L’évolution de la demande en charbon, nous dit l’AIE, dépendra des mesures favorables aux sources d’énergie renouvelable et aux autres mesures de lutte contre le réchauffement qui seront prises dans les prochaines années, en particulier de pays comme la Chine et l’Inde. La Chine et l’Inde comptent en effet pour près des trois quarts de la hausse de la demande en charbon projetée hors OCDE (la consommation de charbon baisse dans les pays membres de l’OCDE). La demande de la Chine (premier consommateur mondial) devrait connaître un pic autour de l’année 2020, puis se stabiliser jusqu’en 2035. Celle de l’Inde poursuivrait sa progression (en 2025, ce pays dépassera les États-Unis, devenant le deuxième consommateur de charbon au monde). Selon ce scénario, la progression de la consommation du charbon devrait faire en sorte qu’il dépasse celle du pétrole dès 2022 pour devenir la première source de production d’électricité. En 2009, on comptabilisait 3,9 Mtep (millions de tonnes équivalent pétrole) pour le pétrole contre 3,4 Mtep pour le charbon. Dans quatre ans, on serait respectivement à 4,4 Mtep et 4,3 Mtep.

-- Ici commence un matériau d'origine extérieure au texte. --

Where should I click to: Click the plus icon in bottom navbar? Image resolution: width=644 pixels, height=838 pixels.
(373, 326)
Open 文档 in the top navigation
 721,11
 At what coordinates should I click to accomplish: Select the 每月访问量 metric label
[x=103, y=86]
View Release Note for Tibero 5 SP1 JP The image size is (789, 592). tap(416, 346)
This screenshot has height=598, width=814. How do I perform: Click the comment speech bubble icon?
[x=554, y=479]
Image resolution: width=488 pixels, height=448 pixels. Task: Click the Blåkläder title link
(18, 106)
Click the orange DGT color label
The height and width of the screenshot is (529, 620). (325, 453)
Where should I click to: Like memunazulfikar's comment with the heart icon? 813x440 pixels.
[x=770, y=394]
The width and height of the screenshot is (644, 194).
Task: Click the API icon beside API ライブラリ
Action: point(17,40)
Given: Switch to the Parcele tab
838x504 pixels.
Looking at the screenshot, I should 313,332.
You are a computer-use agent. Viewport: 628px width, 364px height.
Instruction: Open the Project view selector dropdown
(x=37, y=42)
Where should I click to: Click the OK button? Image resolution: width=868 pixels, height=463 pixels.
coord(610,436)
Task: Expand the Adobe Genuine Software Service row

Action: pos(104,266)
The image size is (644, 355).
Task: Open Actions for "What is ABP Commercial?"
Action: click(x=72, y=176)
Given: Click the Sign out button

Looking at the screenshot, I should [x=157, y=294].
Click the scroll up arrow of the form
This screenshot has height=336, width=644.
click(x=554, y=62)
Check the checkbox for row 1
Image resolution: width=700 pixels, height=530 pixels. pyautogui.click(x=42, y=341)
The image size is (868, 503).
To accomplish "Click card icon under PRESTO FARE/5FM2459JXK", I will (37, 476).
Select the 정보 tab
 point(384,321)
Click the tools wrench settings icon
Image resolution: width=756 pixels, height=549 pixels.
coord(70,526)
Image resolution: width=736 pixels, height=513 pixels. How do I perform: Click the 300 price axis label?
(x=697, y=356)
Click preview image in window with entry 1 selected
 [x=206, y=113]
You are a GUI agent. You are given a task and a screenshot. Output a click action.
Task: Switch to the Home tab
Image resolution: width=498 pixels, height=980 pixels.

Par exemple, pour se libérer davantage de la dépendance à la Russie, la société pétrolière et gazière d’État de l’Ukraine a signé avec la Banque de développement de la Chine un accord (3,6 milliards $) qui prévoit 4 projets d’investissement permettant de convertir les installations nationales de production d’énergie thermique du gaz au charbon et à construire 5 usines de gazéification du charbon. L’accord permettrait de remplacer environ 4 milliards de mètres cubes de gaz naturel russe par du charbon ukrainien (créant plus de 2.000 emplois grâce à la production annuelle de 10 millions de tonnes de charbon national et économisant environ 1,5 milliard $ par an).
Par ailleurs, comme je le signalais dans le billet de veille de la semaine dernière, que dire de la Banque mondiale qui, malgré ses appels à la lutte contre le réchauffement, continue à cofinancer les projets de méga-centrales au charbon. En 2010, elle avait approuvé un prêt de 3,75 milliards $ pour financer la centrale au charbon de 4 800 MW de Medupi, en Afrique du Sud, pays qui est responsable de 40% de toutes les émissions de gaz à effet de serre en Afrique. Aujourd’hui, elle approuve un prêt de 450 millions $ pour la centrale de 4 000 MW de Tata Mundra, en Inde. Le nouveau président Jim Yong Kim avait déclaré qu’il voulait réévaluer les activités de la Banque dans le secteur des énergies fossiles. Les opposants au projet indien exigent du président Kim qu’il retire l’approbation de la Banque comme preuve de sa réelle volonté de protéger la santé des populations et l’environnement. N’oublions pas que, selon une étude du Harvard Medical School, les coûts environnementaux et de santé du charbon sont de 500 milliards $ par année aux États-Unis seulement, soit de 9 à 27 cents par kWh d’électricité produite.
Le groupe écologiste Sierra Club a bien compris l’urgence d’agir en lançant la campagne mondiale Move Beyond Coal, Now ! Depuis trop longtemps la technique du captage et du stockage du carbone (CSC) a servi de prétexte à l’industrie du charbon pour poursuivre « de façon durable » son développement dans les pays émergent. Dans la réalité, le charbon (et les sables bitumineux) représentent la bombe à retardement qui fera chavirer le climat de la planète de manière irréversible.